--- BEGIN Passage shown ---

Armed with instructions from Hitler, Hassell returned to Rome and a few days later he was able to relay Mussolini’s answer to Berlin. Mussolini had assured him that, although he did not see the French–Soviet pact as a reason to leave the Locarno Pact, he would not join Britain and France in imposing sanctions if the Germans occupied the Rhineland.29 In spite of this highly satisfactory response, it seems that at the end of February Hitler was not yet prepared to make a move. He discussed the matter once again with Goebbels and Göring and reached the conclusion that it was in fact ‘somewhat too soon’.30 The following day Goebbels recorded a further discussion in which Hitler was ‘wrestling’ with a decision, after the French parliament ratified the agreement with the Soviet Union.31
Out of the blue Hitler then asked Goebbels to go with him to Munich that same evening; he wanted Goebbels with him on account of his ‘difficult decision concerning the Rhineland’, as Goebbels, who was flattered, records.32 During the train journey, on which they were joined by Magda, and the next day in Munich Hitler returned repeatedly to this topic, although without coming to a decision. Yet the following day, 1 March, on a visit to Goebbels in his Munich hotel Hitler declared he intended to act the next week and not wait for the impending final ratification of the ‘Russian pact’ by the French Senate on 12 March,33 as Goebbels and also Neurath had advised him to do.34
Back in Berlin, on 2 March Hitler summoned Goebbels, Göring, Blomberg, Fritsch, Raeder, and Ribbentrop to the Reich Chancellery to tell them that on the following Saturday he would proclaim the remilitarization of the Rhineland in the Reichstag, combining this with a wide-ranging offer to the western powers of an understanding. He was convinced that neither France nor Britain was likely to put up serious resistance and he did not need to take account of Italy. In addition, Hitler announced that he intended to dissolve the Reichstag and hold fresh elections ‘with foreign policy slogans’. To keep things secret, the deputies should be summoned to Berlin on the Friday evening on the pretext of a beer evening.35 Hitler did not officially notify all the members of his cabinet until the morning of that same day, 6 March.36
On 7 March Hitler announced to the Reichstag that Germany was no longer bound by the Locarno Pact. The treaty, signed in 1926, was, he said, incompatible with the Franco–Soviet military pact. In the future France might come under communist rule and in the event of a crisis the centre of decision-making would therefore ‘no longer be Paris but Moscow’. The climax of the speech came when a memorandum to the signatories to the Locarno Pact was read out: the German government declared that it had ‘as from this day re-established full and unrestricted Reich sovereignty in the demilitarized zone of the Rhineland’. Simultaneously German troops, though a relatively small number, were marching into the territory on the left bank of the Rhine.37 As in Hitler’s ‘peace speech’ of 21 May 1935, there followed a comprehensive list of proposals to ‘set up a system ensuring peace in Europe’: demilitarized zones on both sides of the borders to France and Belgium; non-aggression pacts with neighbouring countries in the east and west; an aviation pact to prevent surprise air attacks. Finally, he declared his willingness to rejoin the League of Nations, although he linked this step to ‘colonial equality’, for in the preceding months he had begun to lay more emphasis on the restoration of German colonies than he had during his first three years in power, in order to boost further Germany’s increased international importance.38 At the end of the speech Hitler announced he had decided to dissolve the Reichstag and called on the German nation to support him during the coming elections ‘in his struggle for genuine peace’.

--- END Passage shown ---

*What is needed*
Answer these questions on the passage on the Rhineland.
(a) On what date did Hitler tell Goebbels at his Munich hotel that he meant to act the next week?
(b) On what pretext were the deputies to be summoned to Berlin on the Friday evening?
(c) In what year was the Locarno treaty signed, according to Hitler's speech?
The lines after this point are unrelated to the passage on the Rhineland.

--- BEGIN Given material ---

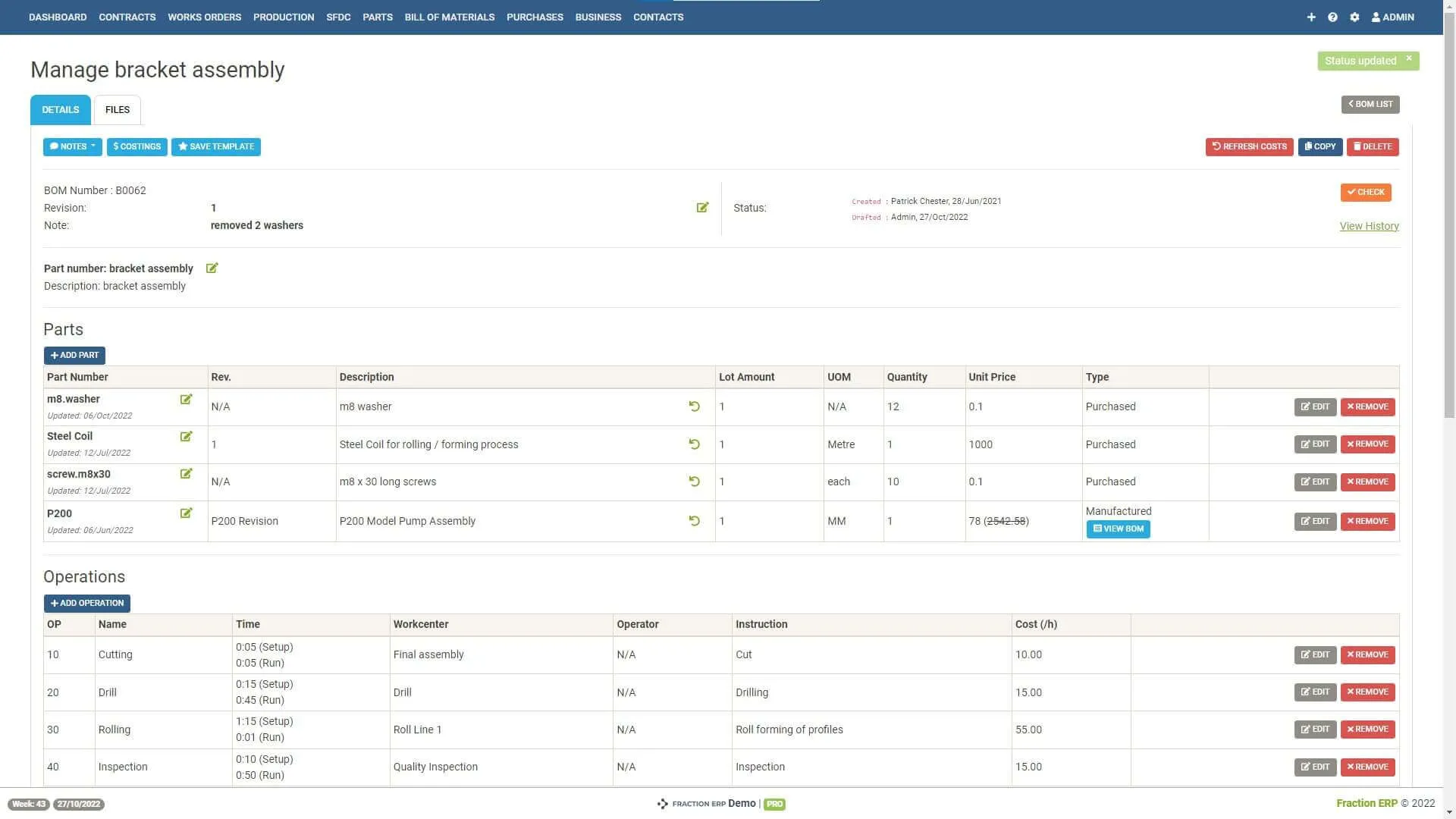Screen dimensions: 1456x819
Task: Open the BILL OF MATERIALS menu
Action: pyautogui.click(x=450, y=17)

--- END Given material ---

*Response to this task*
(a) 1 March
(b) A beer evening
(c) 1926